I have always been a waffle lover. I remember my mom making them for my friends the morning after slumber parties and as an adult, they remain a favorite of mine.
While nothing beats the beautiful simplicity of a buttermilk waffle with melted butter and real maple syrup, I have branched out quite a bit in the waffle department: gingerbread waffles, corn waffles with pork belly, waffles with berries soaked in vanilla rum. Heck, I even threw a Waffle Party once, a slightly crazy soiree filled with fruit curds, compound butters, whipped cream and lots of sparkling wine.
But, sadly, I didn’t discover the reigning ruler of waffles until a few years ago — the liege waffle, made with Belgian pearl sugar. The specialized pearl sugar is added to the unsweetened batter before cooking and melts in the waffle iron, creating crispy crunchy pockets throughout the waffle.
The sugar also caramelizes the entire outside of the waffle, making it sweet enough to eat on its own. In fact, these are a popular street food in Belgium where people often buy a waffle to snack on while they walk. The sweetness of the waffle negates the need to dress it up with messy toppings (though that’s part of the fun!) making it a great thing to eat on the go.
I had my first liege waffle after my friend Oliver gave me a gift certificate to The Gaufre Gourmet, a Portland food cart that serves up “wonderous waffles” in an array of sweet and savory ways. Since that initial introduction, I have also enjoyed several liege waffles at the Waffle Window, a bustling little spot with oodles of waffle options.
And with every crispy, crunchy bite I took, I vowed to learn how to make these addictive waffles myself. (If you haven’t noticed, my main cooking motivation seems to be to recreate things I love — probably hinged on a combination of frugality and laziness!)
The first step was finding the special sugar, which I bought at an upscale grocery store, though you can find pearl sugar online very easily as well. Lars Own seems to be the most popular brand. They do a larger Belgian sugar (which is what I used) and a smaller Swedish sugar (which I have in my cupboard, stashed away).
I’ve read in a pinch you can also use broken up sugar cubes, which I find intriguing. Might have to try it out sometime just for kicks!
What sets these apart from any of the waffles I’ve made before is that the batter is a yeasted dough. This means that these waffles require some forethought and time because they will need about 30-60 minutes to rise depending on the recipe used.
Once the dough is ready to roll, stir in the sugar. The recipe called for the whole 10 oz package to be thrown in. In hindsight I’d say you could use half of that and they will still be plenty sweet. These waffles were very, very good, but they quite certainly would have been just as tasty with less sugar.
Then put the dough in your heated waffle iron and you’re ready to go! They will take about 3-5 minutes to cook.

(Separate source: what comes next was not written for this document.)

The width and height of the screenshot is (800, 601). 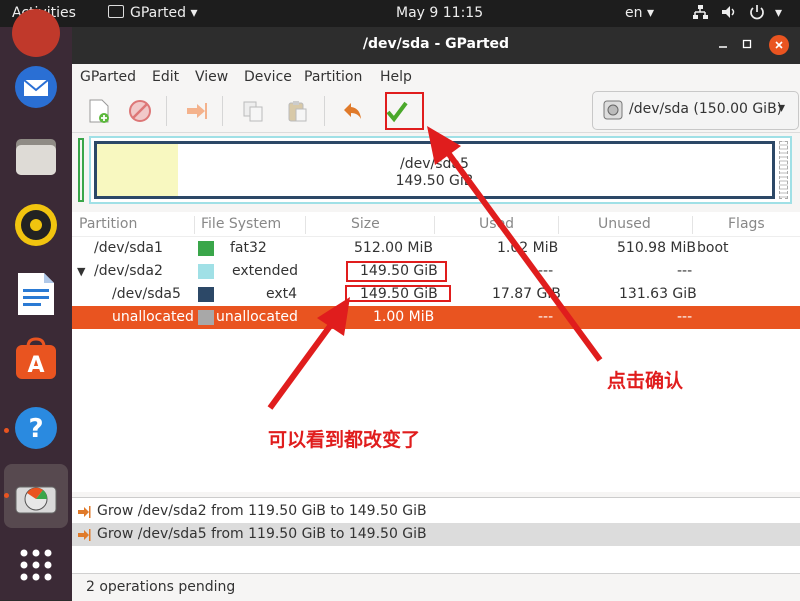 What do you see at coordinates (344, 440) in the screenshot?
I see `changed-annotation: 可以看到都改变了` at bounding box center [344, 440].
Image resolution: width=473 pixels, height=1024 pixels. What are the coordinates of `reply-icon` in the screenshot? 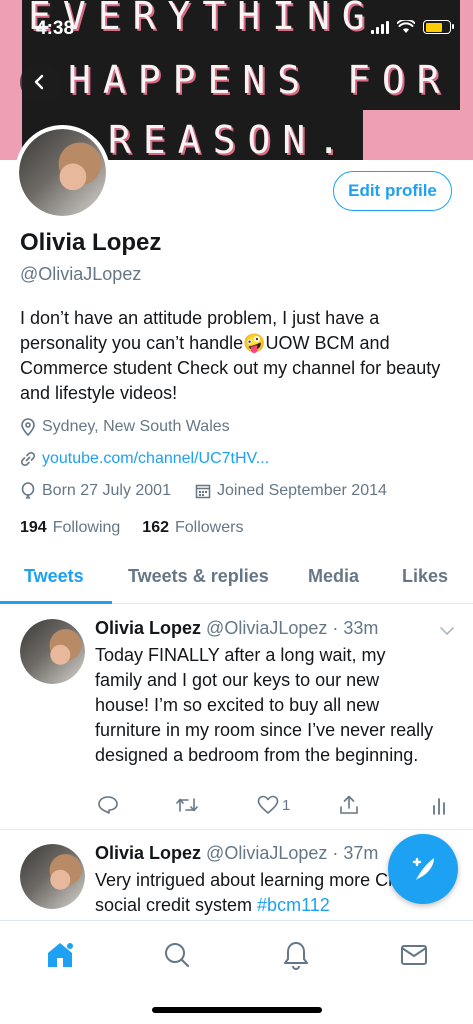 It's located at (108, 805).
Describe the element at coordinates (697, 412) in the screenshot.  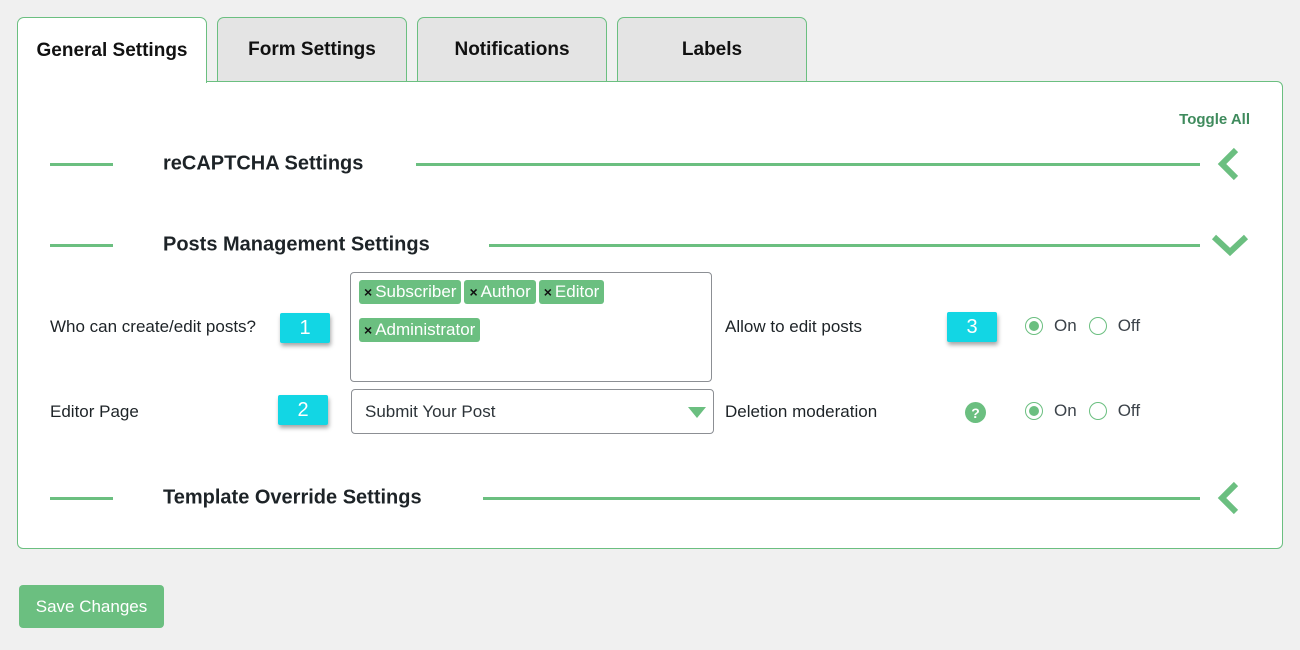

When I made my first batch I was with Oliver, a fitting coincidence given his role in leading me to the world of liege waffles. We topped ours with fresh berries (which gave the dish some much-needed tartness) and slight dusting of powdered sugar.
They were crack on a plate. I kid you not.
We also made a few with crispy bacon crumbled in. Normally I am a bacon purist, I like bacon on its own but not really in things. But the batch of bacon waffles were shockingly good — the salt, smoke and generally savoriness of the meat made the sweetness of the waffle even more delicious.
Craving that sweet but salty balance again, I re-heated some of the leftover waffles the following night for dinner.
* These waffles keep great by the way — the melted sugar keeps them crispy and a quick trip in an oven or toaster is all they need to be just as tasty a second time around.*
After they were heated through, I topped them with fresh spinach, grape tomatoes, caramelized onions, queso fresca and some grated Parmesan.
I seriously can’t wait to make them again!